Face-coverings have remained compulsory in a few specific places – such as hospitals – but since May have only been “strongly recommended” on public transport.
Now experts disagree on whether a return would be possible. The question is legally complicated, as France is no longer in a state of emergency, and the law that allowed the government to make masking mandatory (le loi relative à la gestion de la sortie de crise sanitaire) expired on August 1st.
Since May, masks have been ‘recommended‘ rather than ‘required’ on public transport and only remained compulsory in hospitals and other health centres.
In the airplanes, masking “remains nevertheless recommended”, as indicated on the Paris airport website.
Trains have similar messaging – as SNCF also says wearing masks are “strongly recommended in our stations and in our trains.” The Paris public transport service RATP also “strongly recommends” that passengers wear masks, although in reality few do.
Only hospital directors, doctors and pharmacies have retained the right to require masks to be worn.
According to RFI, obligatory masking “could be made compulsory again in the form of ministerial or prefectural decrees, depending on the evolution or degradation of the health situation; if a new problematic variant of the virus is identified.”
However, legal experts disagree on the methods France could use make masks obligatory again, as well as how likely such a measure would be.
Legal expert Guillaume de Durat told Le Parisien that he does not see any legislative avenue to reinforce compulsory masking, outside of care settings.
De Durat speculated that if Prime Minister Elisabeth Borne wanted to require face coverings on public transport, she might be able to do so by passing an order using “general police power with the risk that the Council of State may oppose it.”

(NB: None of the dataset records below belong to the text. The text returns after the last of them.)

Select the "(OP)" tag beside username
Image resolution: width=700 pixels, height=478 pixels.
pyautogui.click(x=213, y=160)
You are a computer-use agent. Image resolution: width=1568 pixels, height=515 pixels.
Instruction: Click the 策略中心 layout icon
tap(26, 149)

“There are many opponents to wearing the mask, so there would inevitably be appeals,” he said.
Another legal expert, Serge Slama said that up until now, compulsory face coverings have been required because a legal text authorised doing so (the law placing France in a public health emergency).

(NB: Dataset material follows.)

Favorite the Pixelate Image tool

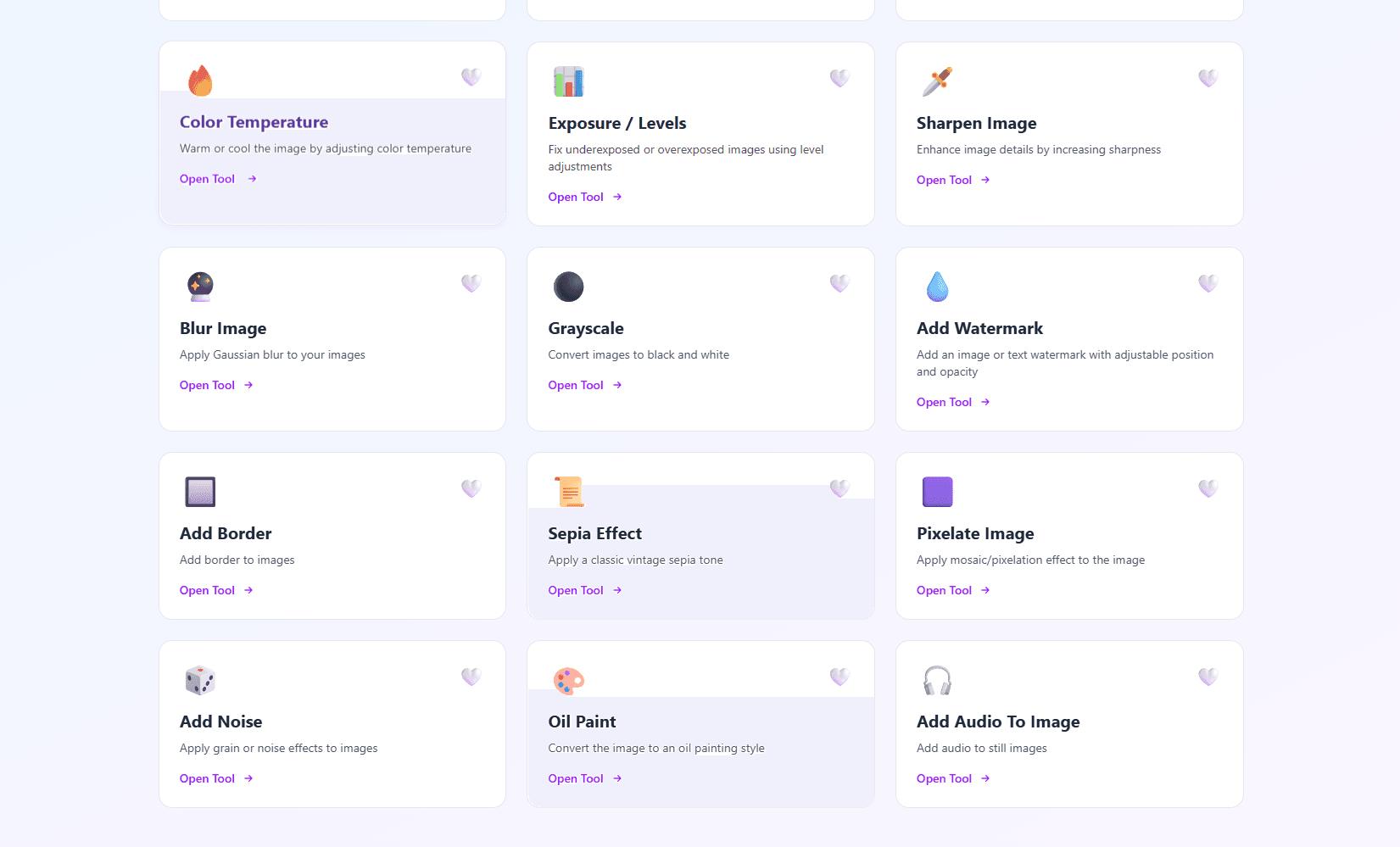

However, the legal framework that replaced the loi relative à la gestion de la sortie de crise sanitaire does not mention masking requirements. Additionally, passing a new law could be complicated with the current parliamentary layout, as President Macron’s coalition does not have an absolute majority.
Lawyer Caroline Lantero told Le Parisien that “it would be necessary to really face a real public health threat for [compulsory masking] to be validated.”
The Covid-19 situation in France
On Tuesday, the French health authority, Santé publique France, recorded 21 percent rise in positive coronavirus tests when compared to the previous week.
Hopsitalisations are also on the rise – 49 percent higher on Tuesday, October 4th when compared to last week’s figures.
As a result, the Minister of Health, François Braun, said on Tuesday evening that the new public health watchdog, Covars (Comité de veille et d’anticipation des risques sanitaires), which replaced the Scientific Council, was studying the return of mandatory masking in certain places, such as public transport.
Brigitte Autran, the head of Covars, said that France should “take cues from Asian populations who have been wearing masks for a very long time” and that doing so “should become a kind of civic gesture.”
While she said there is “no obligation” currently, Covars of the mandatory mask in certain places was “under study” in the new scientific committee.
What is the government recommending?
Several French government officials, including Prime Minister Elisabeth Borne, have recommended continued mask-wearing.
Borne said over the summer that people should wear masks “in closed spaces, where there are many people, particularly in [public] transport.”
In addition to masking, the French government is tackling rising Covid-19 rates by beginning its fall vaccination campaign for vulnerable populations.
As of October 3rd, dual-strain Omicron adapted vaccines became available for use amongst certain groups. You can read more if you qualify HERE.
What about France’s neighbours?
Germany decided to make it compulsory to wear a FFP2 mask in long-distance trains on October 1st.
In addition, each German state has the possibility to impose it in other types of public transport, such as the subway and the bus.